Dr. Carlos Wambier, an assistant professor of dermatology and clinician educator at Brown University’s Warren Alpert Medical School, has proposed that male hormones that cause baldness are also linked to severe COVID-19 symptoms.
If his theory is correct, that could also explain why COVID-19 fatalities are higher among men than women. An April analysis by the Washington Post of data from 13 US states found that men who have COVID-19 are more likely to die than women who catch SARS-CoV-2, the virus that causes the disease.
In an April 7 news release, Wambier explained that excess activation of androgens, the hormones that regulate the development and maintenance of what are considered male characteristics, may be “linked to the vulnerability of patients to SARS-CoV-2.”
According to Wambier, this is because “the first step to the virus’s entry into a cell is a ‘bite’ from a protease enzyme that is produced only by action of androgen hormones.”
Wambier and other researchers on his team have already carried out two studies to test their hypothesis. One of the studies, which was published in the American Academy of Dermatology Journal in May, found that almost 80% of 122 men who were COVID-19 positive and were admitted to three hospitals in Madrid, Spain, were bald.

# [Data listing]
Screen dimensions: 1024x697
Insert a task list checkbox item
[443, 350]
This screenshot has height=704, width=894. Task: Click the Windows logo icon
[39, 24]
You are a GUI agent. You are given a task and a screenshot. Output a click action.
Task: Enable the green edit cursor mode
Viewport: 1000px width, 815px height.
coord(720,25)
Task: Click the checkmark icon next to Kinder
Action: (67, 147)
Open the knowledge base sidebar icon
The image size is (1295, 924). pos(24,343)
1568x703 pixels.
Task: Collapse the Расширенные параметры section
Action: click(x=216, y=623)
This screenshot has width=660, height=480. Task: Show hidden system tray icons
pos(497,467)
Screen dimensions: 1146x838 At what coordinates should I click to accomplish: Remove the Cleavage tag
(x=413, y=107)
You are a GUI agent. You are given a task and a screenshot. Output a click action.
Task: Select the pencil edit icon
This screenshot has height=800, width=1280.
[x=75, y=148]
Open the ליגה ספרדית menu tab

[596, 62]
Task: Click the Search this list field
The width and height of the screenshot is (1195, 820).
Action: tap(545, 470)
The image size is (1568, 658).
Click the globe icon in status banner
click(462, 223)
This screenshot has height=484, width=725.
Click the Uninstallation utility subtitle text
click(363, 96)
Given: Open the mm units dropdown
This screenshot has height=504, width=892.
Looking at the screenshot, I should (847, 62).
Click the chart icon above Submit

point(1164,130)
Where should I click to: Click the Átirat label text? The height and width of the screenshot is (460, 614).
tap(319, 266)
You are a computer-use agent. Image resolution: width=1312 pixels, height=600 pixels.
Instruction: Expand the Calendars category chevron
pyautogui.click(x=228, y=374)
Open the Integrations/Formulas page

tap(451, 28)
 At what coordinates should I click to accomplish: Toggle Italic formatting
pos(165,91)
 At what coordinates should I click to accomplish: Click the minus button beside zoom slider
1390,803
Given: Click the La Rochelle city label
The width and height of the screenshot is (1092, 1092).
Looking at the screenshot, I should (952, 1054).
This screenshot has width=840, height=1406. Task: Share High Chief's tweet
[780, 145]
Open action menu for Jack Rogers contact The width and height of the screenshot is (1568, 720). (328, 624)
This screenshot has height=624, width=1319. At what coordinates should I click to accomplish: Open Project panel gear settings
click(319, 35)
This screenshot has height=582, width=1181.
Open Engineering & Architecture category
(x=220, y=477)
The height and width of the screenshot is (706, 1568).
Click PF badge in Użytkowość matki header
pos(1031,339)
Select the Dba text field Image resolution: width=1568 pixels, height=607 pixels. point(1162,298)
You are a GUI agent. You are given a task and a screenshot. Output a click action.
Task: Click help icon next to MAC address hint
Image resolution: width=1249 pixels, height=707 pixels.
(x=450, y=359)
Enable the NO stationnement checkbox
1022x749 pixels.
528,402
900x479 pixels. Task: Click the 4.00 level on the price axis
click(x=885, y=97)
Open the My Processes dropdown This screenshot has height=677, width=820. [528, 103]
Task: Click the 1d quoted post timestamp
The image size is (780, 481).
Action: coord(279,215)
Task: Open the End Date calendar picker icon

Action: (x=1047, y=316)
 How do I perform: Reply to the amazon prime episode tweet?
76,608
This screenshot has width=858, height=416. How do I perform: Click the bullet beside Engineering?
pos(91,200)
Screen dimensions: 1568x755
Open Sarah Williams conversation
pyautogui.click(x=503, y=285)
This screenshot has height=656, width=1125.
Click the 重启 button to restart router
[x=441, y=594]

# [Brief 1]
In the passage on baldness and COVID-19, what share of the 122 COVID-19-positive men admitted to hospitals in Madrid were bald?
# [Brief 2]
Write the next part of the passage on baldness and COVID-19, picking up after its final sentence.
The material has no connection to the passage on baldness and COVID-19.

# [Exercise output 1]
Almost 80% of them were bald.

# [Exercise output 2]
Another study that was published in April in the Journal of Cosmetic Dermatology found that of 41 male COVID-19 patients hospitalized in Spain, 29 were bald.
The link between baldness and the severity of COVID-19 is now being referred to as the “Gabrin Sign,” after bald, 60-year-old emergency room doctor Frank Gabrin, who died in New York City in late March from COVID-19.
If the link between androgens and COVID-19 is proven, antiandrogen drugs may be able to reduce the severity of the respiratory illness, Wambier pointed out.
Antiandrogens, which are also known as testosterone blockers, are a class of drugs that block androgen receptors and then inhibit or suppress androgen production.